15 - A RARE CASE OF AGGRESSIVE FOLLICULAR VARIANT PAPILLARY THYROID CARCINOMA WITH NRAS MUTATION

Friday, Apr 26
11:00 AM – 11:30 AM

Objective :

We present a case with a lumbar spine (LS) mass found during evaluation of lower back pain. Further assessment revealed metastatic follicular variant papillary thyroid carcinoma (FVPTC) with NRAS mutation.


Methods :

NA


Results :

A 61 year old male with lower back pain presented with worsening lumbar pain. MRI demonstrated an epidural mass at spinal levels L2-L4. CT Chest/Abdomen/Pelvis redemonstrated this 8.4x4.9x6.0cm mass at the L3 pedicle/left paraspinal musculature effacing the spinal canal. An enlarged left thyroid lobe was noted with multiple nodules deviating the trachea. The patient underwent L2-L4 laminectomy and partial tumor resection with pathology consistent with metastatic thyroid carcinoma. The largest tumor fragment measured 4x3cm (Positive TTF-1, CK7, and thyroglobulin). Fine needle aspiration (FNA) of a hypoechoic calcified 1.7cm left thyroid nodule was suspicious for follicular neoplasm on cytology and molecular testing with Thyroseq V2 revealed NRAS mutation. Subsequently, the patient underwent external beam ration therapy to the LS. He then underwent total thyroidectomy which demonstrated a 2.0cm FVPTC, which was encapsulated and invasive within the left thyroid lobe with at least 6 foci of capsular transgression, and more than 4 foci of lymphovascular invasion. Molecular testing revealed NRAS mutation on both thyroid and spinal tumor. Four months after his lumbar surgery, a repeat MRI of the LS showed persistent disease with enlargement of the epidural mass to 8.1x7.9x5.8 cm with severe central canal stenosis. He was started on high dose dexamethasone in preparation of treatment with I-131. A pre-treatment  I-131 whole body dosimetry scan revealed uptake in the L1-L3 vertebral body, remnant thyroid tissue.  He received 202 mCi of I-131 and post I-131 MRI showed significant decrease in size of the dominant lumbar expansile lesion to 4.4x5.6x5cm with significant improvement. However, the patient developed an ischemic stroke, which was complicated by brainstem herniation, and deceased.


Discussion :

The pathology and tumor biology of this FVPTC appeared seemingly indolent for such an aggressive presentation of metastatic FVPTC. Despite that NRAS mutations are known to be less aggressive, the clinical course of the cancer presented more like a  dedifferentiated thyroid cancer.
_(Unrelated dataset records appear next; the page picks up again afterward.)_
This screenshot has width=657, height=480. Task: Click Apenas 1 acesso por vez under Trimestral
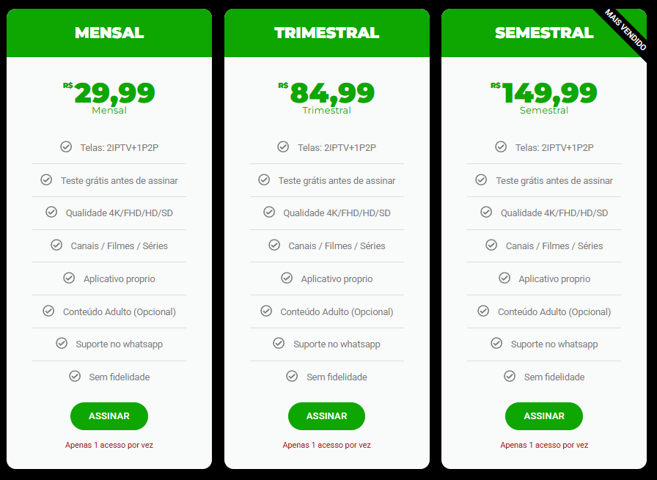coord(326,445)
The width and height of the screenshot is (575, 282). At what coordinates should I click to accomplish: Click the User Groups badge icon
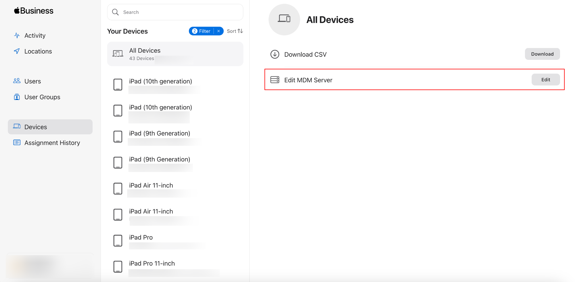pyautogui.click(x=17, y=97)
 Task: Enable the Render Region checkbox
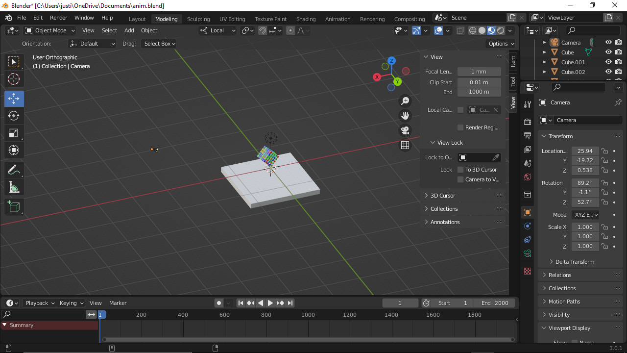459,127
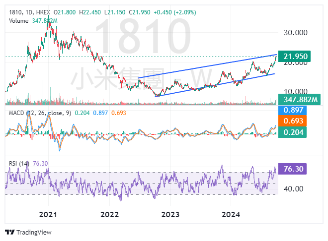
Task: Select the Volume indicator label
Action: 19,20
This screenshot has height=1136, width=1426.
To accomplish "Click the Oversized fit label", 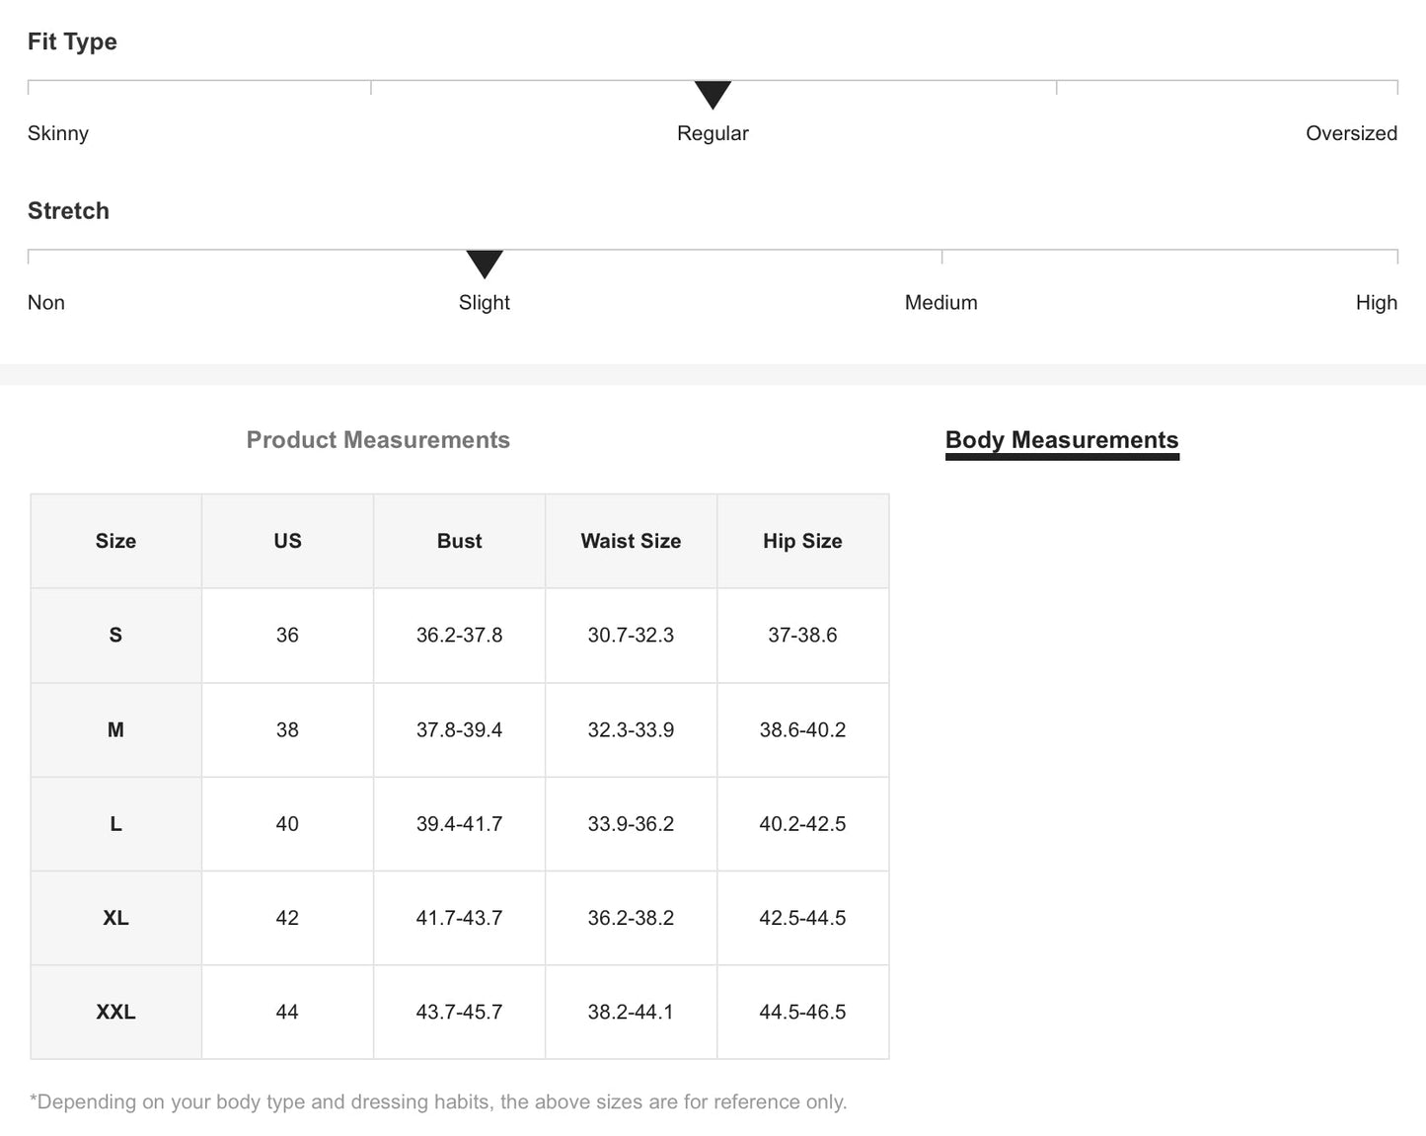I will point(1351,133).
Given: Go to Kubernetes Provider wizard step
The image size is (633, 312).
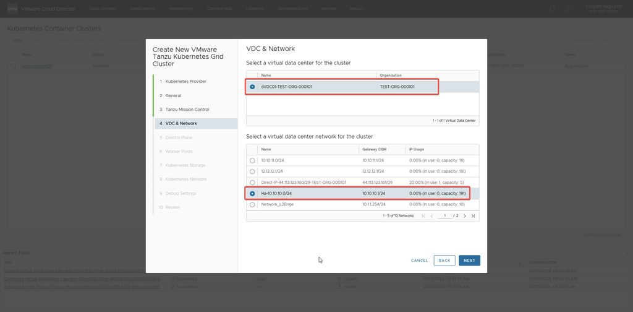Looking at the screenshot, I should coord(185,82).
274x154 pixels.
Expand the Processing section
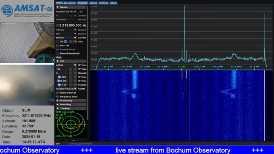click(x=71, y=101)
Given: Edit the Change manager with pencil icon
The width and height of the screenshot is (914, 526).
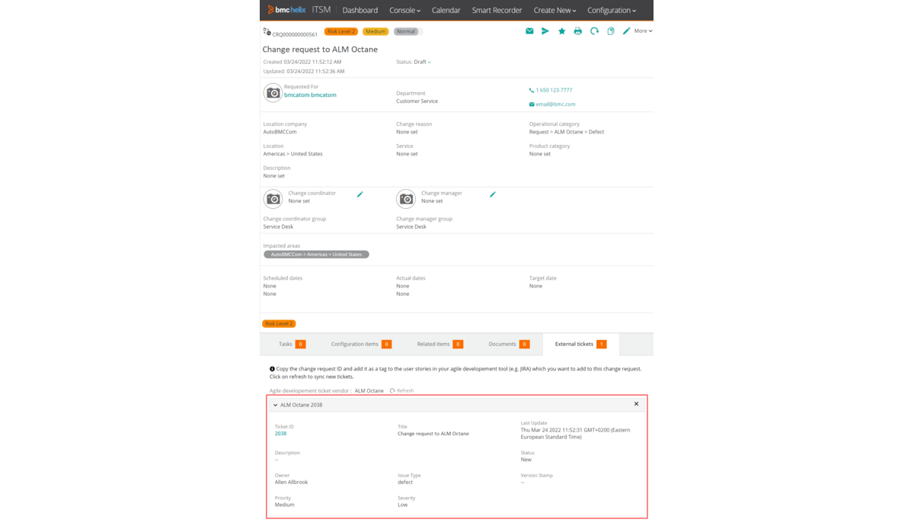Looking at the screenshot, I should 493,194.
This rare case demonstrates that while molecular testing has greatly advanced our approach towards managing thyroid cancer, observing the natural course of the tumor and using strong clinical acumen is central.


Conclusion :

We have presented an aggressive FVPTC with NRAS Mutation with LS metastasis and emphasized on the importance of using clinical judgment in conjunction with molecular testing.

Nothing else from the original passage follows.